Maschere degli Inuit

 

Le maschere degli Inuit.

Con il nome Inuit (significa “uomini veri”) si designa un popolo che comprende diverse etnie di eschimesi. Questo è il termine che gli eschimesi stessi utilizzano per indicare se stessi. A dispetto del nome “eschimese”, derivante dalla parola degli indiani wabanaki eskimatsik che vuole dire “mangiatori di carne cruda”, in una parola “selvaggi”, gli Inuit hanno una spiritualità esasperata.  Essa si esprime in una complicata cosmogonia che prevede una versione maschile della luna e una versione femminile del sole, in una concezione paradisiaca dell'aldilà, nel quale si distinguono cinque cieli abitati da esseri luminosi di purezza decrescente e dalla migliore selvaggina.
Figura centrale della società Inuit è quella dello sciamano, che intercede per assicurare l'armonia tra gli uomini, gli dei e gli animali.
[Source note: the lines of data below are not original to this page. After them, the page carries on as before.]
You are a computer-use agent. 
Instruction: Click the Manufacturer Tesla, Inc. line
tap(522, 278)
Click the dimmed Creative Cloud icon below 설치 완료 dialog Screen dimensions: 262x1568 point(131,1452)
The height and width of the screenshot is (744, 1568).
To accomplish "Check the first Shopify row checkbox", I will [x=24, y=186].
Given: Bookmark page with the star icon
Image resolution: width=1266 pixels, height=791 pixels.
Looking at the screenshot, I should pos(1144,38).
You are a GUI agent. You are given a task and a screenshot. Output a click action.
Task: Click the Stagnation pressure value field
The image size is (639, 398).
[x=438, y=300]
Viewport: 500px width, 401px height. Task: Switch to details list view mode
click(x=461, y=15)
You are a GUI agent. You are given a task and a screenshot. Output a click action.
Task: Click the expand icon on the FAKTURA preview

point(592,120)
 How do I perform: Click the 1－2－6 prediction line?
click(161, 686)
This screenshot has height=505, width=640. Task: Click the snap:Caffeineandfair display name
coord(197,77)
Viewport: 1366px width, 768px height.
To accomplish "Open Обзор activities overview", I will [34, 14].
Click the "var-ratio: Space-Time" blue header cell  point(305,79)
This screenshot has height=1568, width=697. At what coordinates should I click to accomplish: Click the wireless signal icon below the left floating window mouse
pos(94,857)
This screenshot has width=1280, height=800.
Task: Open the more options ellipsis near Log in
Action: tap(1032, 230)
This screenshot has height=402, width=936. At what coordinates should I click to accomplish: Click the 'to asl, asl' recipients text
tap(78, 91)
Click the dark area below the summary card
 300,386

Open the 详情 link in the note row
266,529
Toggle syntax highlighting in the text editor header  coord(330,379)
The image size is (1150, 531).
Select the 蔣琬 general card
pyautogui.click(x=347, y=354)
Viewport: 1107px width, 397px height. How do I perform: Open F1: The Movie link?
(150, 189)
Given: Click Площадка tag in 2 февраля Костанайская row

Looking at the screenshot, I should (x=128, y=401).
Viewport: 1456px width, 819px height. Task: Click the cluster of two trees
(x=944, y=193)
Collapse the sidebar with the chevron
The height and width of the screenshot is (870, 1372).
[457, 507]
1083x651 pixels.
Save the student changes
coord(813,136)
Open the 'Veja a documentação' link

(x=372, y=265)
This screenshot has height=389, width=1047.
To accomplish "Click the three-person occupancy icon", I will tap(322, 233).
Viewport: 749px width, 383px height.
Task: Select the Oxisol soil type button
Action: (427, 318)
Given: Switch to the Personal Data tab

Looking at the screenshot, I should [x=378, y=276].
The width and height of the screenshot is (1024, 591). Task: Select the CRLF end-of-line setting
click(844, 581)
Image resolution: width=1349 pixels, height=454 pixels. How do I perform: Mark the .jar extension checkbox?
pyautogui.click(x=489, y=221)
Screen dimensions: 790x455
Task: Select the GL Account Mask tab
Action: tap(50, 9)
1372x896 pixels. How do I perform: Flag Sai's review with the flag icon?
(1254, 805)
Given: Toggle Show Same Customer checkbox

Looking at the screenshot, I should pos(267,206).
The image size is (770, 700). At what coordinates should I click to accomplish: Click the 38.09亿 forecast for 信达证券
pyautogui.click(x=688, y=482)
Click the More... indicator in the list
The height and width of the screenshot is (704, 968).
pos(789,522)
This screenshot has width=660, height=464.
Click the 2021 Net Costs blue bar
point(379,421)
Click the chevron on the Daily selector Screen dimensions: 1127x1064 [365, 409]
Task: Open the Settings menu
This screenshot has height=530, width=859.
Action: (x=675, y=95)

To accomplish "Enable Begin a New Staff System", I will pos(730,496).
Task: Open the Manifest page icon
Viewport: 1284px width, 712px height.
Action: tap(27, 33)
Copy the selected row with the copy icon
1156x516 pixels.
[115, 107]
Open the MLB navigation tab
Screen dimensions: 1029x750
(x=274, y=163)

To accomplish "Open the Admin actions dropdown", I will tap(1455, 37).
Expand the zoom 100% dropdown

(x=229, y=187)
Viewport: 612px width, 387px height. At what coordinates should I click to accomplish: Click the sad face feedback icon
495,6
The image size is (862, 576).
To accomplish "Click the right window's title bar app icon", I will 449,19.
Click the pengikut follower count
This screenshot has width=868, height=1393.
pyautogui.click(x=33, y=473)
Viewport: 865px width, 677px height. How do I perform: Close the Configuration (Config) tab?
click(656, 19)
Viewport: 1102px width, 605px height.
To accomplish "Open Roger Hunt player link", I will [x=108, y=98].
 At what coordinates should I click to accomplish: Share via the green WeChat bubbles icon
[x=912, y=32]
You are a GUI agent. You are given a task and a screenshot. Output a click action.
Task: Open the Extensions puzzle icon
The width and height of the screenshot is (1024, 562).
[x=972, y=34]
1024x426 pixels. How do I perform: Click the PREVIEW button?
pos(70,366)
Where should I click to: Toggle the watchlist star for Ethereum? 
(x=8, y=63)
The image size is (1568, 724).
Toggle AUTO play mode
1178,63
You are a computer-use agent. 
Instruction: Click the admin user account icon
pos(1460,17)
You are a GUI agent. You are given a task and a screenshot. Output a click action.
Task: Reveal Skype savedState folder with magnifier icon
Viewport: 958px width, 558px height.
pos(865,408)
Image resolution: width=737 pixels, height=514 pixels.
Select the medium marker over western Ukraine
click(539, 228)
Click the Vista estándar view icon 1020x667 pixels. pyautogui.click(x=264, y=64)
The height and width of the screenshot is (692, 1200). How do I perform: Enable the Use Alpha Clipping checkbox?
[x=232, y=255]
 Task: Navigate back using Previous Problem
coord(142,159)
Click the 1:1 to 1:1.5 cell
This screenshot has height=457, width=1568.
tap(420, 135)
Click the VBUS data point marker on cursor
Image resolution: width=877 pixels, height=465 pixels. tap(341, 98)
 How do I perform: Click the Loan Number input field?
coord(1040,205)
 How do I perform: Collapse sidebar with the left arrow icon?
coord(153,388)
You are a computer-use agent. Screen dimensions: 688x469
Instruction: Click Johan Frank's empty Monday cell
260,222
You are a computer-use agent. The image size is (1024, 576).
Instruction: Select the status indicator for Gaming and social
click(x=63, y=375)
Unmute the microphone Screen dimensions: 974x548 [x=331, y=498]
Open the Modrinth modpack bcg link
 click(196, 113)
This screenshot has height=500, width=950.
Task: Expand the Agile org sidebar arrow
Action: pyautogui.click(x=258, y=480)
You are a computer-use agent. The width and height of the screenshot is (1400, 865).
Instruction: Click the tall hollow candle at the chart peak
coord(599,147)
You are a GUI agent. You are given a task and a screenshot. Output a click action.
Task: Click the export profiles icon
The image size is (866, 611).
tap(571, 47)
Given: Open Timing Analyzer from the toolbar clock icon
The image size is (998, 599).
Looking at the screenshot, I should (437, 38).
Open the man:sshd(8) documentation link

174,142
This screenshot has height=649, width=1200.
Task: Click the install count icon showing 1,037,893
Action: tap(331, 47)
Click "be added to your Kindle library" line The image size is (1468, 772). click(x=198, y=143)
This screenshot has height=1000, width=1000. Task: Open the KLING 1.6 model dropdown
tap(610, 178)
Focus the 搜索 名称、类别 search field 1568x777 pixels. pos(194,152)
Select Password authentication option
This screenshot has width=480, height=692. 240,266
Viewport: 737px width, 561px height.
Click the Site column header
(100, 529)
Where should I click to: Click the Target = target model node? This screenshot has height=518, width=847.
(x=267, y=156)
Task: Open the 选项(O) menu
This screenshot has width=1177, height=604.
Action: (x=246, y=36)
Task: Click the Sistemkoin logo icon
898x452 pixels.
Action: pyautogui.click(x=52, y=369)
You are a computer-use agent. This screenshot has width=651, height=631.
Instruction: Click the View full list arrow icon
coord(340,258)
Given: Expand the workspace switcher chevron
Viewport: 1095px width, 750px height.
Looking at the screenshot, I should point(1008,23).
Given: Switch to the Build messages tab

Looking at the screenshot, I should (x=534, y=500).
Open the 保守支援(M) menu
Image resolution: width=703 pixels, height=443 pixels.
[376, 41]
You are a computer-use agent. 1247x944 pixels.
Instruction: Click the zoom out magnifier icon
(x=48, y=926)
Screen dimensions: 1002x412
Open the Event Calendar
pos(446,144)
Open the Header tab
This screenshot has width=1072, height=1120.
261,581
La maschera gli consente di compiere un viaggio nell'aldilà per apprendere le cause del risentimento divino.
Attraverso i canti e le maschere indossate dallo sciamano si intende evocare gesta eroiche e attività di caccia di matrice mitologica. Dopo le feste le maschere vengono bruciate perché ritenute cariche di poteri sovrannaturali difficilmente gestibili.
Le maschere degli Inuit presentano una particolare potenza espressiva: da esse si sprigionano energia sciamanica e richiami alle fasi lunari. Tra le più caratteristiche si segnalano le maschere totem, le maschere dell'Uomo-della-Luna e altre categorie facenti capo ad animali il cui spirito deve essere racchiuso nelle maschere stesse.
La scarsa reperibilità del legno è tale da giustificarne la preziosità e l'impiego per la costruzione di maschere; sulle quali si praticano incisioni e si eseguono pitture con colori naturali (ocra e ossidi).